Den Grundkurs längst hinter sich haben die Kameraden Denis Hoffmeister, Marcel Nienstedt, Michael Simon und Thomas Biermann. Das Quartett von der Feuerwehr Hötensleben brachte mit Erfolg die Weiterbildung "Technischer Hilfeleistungslehrgang Teil 1" hinter sich. Dabei war fast den gesamten März über Wochenendschule in der Feuerwehrtechnischen Zentrale in Haldensleben angesagt. "Es war sehr lehrreich", meint Marcel Nienstedt, "wir haben gelernt, dass die technische Hilfeleistung nicht nur aus der Personenrettung aus verunfallten Fahrzeugen besteht und dass man auch mit einfacher Technik viel erreichen kann."
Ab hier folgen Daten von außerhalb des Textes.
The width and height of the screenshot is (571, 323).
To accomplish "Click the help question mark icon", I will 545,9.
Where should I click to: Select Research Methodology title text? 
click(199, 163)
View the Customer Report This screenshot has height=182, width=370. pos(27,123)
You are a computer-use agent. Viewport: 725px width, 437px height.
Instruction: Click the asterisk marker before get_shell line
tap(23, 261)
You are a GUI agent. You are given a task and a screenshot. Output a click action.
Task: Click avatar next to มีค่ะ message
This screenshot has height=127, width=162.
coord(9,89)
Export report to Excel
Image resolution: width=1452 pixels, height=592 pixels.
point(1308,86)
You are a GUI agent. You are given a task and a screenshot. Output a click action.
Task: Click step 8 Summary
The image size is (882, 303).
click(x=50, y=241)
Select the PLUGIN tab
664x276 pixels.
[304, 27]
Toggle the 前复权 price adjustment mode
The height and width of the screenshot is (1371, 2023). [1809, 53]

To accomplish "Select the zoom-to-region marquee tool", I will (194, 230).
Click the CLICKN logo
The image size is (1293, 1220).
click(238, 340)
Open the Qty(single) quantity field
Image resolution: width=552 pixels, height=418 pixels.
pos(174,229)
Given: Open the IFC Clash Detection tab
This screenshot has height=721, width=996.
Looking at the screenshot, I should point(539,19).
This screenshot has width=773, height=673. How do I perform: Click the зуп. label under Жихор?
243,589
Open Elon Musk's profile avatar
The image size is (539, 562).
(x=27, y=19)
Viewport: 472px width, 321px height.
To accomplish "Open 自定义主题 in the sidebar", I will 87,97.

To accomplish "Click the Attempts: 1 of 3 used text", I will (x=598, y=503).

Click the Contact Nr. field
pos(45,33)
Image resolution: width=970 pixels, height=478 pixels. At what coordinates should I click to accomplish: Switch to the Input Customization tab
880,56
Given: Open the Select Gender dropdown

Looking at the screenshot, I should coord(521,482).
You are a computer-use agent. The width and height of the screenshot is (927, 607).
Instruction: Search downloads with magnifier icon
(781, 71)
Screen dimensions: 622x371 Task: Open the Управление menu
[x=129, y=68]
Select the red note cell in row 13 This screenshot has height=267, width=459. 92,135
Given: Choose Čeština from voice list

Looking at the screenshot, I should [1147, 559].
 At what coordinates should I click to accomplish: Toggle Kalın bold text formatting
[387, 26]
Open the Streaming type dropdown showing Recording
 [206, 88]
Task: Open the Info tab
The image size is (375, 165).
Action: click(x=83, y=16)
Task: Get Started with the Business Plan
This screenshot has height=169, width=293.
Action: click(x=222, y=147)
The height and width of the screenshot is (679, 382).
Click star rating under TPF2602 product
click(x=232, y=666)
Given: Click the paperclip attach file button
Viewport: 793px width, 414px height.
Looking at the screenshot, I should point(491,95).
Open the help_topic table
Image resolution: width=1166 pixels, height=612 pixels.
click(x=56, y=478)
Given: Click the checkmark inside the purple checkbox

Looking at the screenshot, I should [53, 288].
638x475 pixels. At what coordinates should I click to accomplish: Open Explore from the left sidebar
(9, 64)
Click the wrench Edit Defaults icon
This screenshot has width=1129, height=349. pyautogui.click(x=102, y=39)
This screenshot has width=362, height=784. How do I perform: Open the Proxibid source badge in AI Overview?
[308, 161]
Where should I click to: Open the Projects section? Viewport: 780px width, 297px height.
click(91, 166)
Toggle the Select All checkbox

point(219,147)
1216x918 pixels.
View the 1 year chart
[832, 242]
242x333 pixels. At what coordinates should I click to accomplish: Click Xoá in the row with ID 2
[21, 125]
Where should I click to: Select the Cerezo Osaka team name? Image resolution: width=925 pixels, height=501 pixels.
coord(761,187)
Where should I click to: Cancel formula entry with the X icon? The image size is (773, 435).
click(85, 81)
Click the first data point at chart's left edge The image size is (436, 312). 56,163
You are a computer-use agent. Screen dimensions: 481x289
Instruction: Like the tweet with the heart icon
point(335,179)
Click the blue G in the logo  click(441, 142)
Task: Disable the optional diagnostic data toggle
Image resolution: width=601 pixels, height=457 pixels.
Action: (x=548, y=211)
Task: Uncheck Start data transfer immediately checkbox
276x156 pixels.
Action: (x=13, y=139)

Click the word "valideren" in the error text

Die Kreisausbilder Daniel Gieseke (Gröningen) und Carsten Hortsmann (Ebendorf) vermittelten an den sechs Tagen verschiedene Vorgehensweisen, Handlungsabläufe und auch Kniffe und Tricks. "So haben wir zum Beispiel ein schwimmbares Ölwehr aus C-Schläuchen, eine Schlauchbrücke aus Steckleiterteilen sowie eine Vorrichtung zum kontrollierten Abseilen gebaut", so Nienstedt. Ebenso übten sich die Teilnehmer im Umgang mit hydraulischem Rettungsgerät (Schere und Spreizer) sowie mit pneumatischen Lufthebern (Hebekissen).

Reinhard Breitfelder konstatiert: "Generell befinden wir uns auf einem guten Ausbildungsstand, und jeder absolvierte Lehrgang hilft uns, den Standard aufrecht zu erhalten." Nachholbedarf bestehe zurzeit allerdings im Bereich der Atemschutzgeräteträger.